I agree with the Insurer’s argument that the burden of proof falls upon the Applicant to show a direct link of causation of any pain in late 2013 with that of the motor vehicle accident in May 2011. Further, the Insurer argues it is also the Applicant’s burden to show that the treatment plan for more passive treatments and an assessment for yet another orthopedic assessment were reasonable and necessary.
In my view, the Applicant failed to satisfy both burdens. There is no evidence of any pain prescriptions being filled and taken during the period of 2011-2014. The evidence shows no further treatment plans were submitted during the months from November 2012 and March 2014 where the Applicant did not complain to his own family doctor about any back pain or sleeping problems. There is no direct linkage between the pain in late 2013 and the motor vehicle accident, in light of the Applicant’s lifting duties at work. In my opinion this is a significant length of time where the Applicant appears to be pain free, which was uncontested by the Applicant’s own testimony.
In my view, the Applicant distorted all the assessments made on his behalf when he did not report the head and back trauma which occurred just 3 months prior to the accident. The Applicant further hurt his case when he failed to pursue the multipronged approach for his then claimed chronic pain syndrome and left unattended 12 sessions with a psychologist. It is reasonable to conclude that the psychological issues have resolved themselves since the accident.
There was no evidence presented by the Applicant as to why there was a reasonable necessity for another orthopedic assessment some three years after the accident. The first orthopedic assessment was done by Dr. Mark in response to the Applicant’s non-earner benefit claim and the second was performed by Dr. Paitich in response to the disputed treatment plan and orthopedic assessment.
Therefore, for the reasons above, I now find and order that the $1,243.88 treatment plan, dated October 9, 2013, as submitted by Complete Rehab and the $2,486.00 orthopedic assessment, dated March 25, 2014, were not reasonable or necessary and are dismissed.
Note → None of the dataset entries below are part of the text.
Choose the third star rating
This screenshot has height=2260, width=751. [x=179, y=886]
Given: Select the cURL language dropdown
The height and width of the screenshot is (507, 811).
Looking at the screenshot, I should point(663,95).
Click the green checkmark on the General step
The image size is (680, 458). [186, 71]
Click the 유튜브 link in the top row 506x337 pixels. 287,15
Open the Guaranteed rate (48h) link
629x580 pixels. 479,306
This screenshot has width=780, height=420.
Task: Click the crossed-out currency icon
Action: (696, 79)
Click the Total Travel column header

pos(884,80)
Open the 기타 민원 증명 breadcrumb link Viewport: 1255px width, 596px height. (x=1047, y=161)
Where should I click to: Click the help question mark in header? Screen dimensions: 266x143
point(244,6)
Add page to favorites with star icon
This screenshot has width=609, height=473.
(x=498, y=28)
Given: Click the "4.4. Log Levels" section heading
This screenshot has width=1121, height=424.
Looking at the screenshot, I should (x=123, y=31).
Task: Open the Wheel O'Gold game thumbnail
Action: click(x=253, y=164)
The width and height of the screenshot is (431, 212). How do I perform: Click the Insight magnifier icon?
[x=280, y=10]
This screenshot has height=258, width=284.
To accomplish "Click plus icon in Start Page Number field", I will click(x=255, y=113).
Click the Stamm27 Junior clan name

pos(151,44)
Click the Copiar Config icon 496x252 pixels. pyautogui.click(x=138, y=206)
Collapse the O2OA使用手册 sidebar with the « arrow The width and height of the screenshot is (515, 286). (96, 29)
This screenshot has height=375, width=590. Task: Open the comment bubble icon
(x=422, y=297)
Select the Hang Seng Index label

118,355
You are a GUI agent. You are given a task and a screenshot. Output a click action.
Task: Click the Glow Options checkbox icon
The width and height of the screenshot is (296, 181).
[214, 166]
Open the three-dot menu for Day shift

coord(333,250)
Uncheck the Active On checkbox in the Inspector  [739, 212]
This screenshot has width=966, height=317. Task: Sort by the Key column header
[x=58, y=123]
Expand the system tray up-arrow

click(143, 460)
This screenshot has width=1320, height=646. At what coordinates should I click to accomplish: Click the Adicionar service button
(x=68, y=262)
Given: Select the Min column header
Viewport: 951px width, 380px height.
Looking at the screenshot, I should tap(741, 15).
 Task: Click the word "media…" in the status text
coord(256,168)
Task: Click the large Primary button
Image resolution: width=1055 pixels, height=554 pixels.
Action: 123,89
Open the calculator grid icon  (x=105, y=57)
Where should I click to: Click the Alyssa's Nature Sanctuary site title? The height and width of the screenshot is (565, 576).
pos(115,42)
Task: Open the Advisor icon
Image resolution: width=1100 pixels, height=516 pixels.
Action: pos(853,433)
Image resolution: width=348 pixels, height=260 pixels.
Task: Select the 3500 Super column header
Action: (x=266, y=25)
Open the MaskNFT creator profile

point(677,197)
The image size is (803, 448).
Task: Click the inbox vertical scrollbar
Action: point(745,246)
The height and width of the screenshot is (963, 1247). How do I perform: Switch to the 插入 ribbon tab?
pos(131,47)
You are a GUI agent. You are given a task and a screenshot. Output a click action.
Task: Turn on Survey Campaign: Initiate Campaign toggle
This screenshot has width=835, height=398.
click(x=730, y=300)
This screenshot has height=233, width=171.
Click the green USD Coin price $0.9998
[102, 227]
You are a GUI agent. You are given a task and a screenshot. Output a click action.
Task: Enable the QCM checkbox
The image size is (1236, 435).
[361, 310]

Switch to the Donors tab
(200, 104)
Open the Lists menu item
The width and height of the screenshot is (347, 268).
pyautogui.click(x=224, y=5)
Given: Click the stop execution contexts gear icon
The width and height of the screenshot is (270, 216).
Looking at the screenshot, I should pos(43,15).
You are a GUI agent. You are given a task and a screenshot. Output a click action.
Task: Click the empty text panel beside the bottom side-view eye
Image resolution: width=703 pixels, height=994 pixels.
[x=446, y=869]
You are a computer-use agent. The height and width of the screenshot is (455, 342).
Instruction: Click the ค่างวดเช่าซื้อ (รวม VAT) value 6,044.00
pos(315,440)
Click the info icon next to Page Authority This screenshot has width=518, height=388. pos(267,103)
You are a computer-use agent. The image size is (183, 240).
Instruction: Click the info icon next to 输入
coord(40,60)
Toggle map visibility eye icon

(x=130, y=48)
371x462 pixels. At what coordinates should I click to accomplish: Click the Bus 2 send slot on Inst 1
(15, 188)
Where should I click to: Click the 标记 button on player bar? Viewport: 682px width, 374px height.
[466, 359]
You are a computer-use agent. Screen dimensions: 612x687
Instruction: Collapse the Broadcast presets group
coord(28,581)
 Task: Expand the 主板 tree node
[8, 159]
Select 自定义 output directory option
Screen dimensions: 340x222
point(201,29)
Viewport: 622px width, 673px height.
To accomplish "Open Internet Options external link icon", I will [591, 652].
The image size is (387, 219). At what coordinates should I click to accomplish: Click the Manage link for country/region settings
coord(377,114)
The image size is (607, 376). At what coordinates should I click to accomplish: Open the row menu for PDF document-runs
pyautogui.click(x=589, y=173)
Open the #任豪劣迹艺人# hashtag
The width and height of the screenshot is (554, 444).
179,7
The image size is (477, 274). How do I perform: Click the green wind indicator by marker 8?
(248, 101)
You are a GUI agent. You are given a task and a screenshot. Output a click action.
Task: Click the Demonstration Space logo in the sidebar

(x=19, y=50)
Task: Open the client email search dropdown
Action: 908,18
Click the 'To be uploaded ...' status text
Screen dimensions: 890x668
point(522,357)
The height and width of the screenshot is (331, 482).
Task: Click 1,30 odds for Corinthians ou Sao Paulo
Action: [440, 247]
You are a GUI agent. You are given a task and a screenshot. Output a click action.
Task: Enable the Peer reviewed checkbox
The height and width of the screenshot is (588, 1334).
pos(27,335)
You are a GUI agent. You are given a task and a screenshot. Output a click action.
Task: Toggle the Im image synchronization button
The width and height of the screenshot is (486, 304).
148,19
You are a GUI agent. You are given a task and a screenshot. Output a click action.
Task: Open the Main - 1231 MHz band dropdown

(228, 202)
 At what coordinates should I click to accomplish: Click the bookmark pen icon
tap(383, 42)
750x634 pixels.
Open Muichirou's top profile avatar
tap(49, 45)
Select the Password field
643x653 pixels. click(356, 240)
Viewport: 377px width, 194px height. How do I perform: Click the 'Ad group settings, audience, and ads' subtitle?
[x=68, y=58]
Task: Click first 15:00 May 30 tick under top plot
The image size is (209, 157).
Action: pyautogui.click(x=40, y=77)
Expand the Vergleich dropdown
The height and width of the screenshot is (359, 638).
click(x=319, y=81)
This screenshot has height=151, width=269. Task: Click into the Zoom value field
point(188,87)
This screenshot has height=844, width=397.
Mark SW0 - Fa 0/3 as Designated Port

As a result of the above findings, I now find and order that there is no interest owed to the Applicant for either of the proposed treatment plan or the orthopedic assessment.
EXPENSES:
Neither party made submissions on expenses. Should the parties become unable to resolve this issue, they shall subsequently schedule an expense hearing before me in accordance with the provisions of the Dispute Resolution Practice Code.
March 21, 2016
Charles Matheson Arbitrator
Date
ARBITRATION ORDER
Under section 282 of the Insurance Act, R.S.O. 1990, c.I.8, as amended, it is ordered that:
- The $1,243.88 treatment plan, dated October 9, 2013, as submitted by Complete Rehab was not reasonable or necessary and is dismissed.
- The orthopedic assessment of $2,486.00, dated March 25, 2014, was not reasonable or necessary and is dismissed.
- Mr. Bahl is not entitled to any interest as there are no overdue payments.
- If the parties are unable to resolve this issue between them, they shall be able to raise this issue in accordance with the provisions of the Dispute Resolution Practice Code.
March 21, 2016
Charles Matheson Arbitrator
Date
Footnotes
- The Statutory Accident Benefits Schedule - Effective September 1, 2010, Ontario Regulation 34/10, as amended.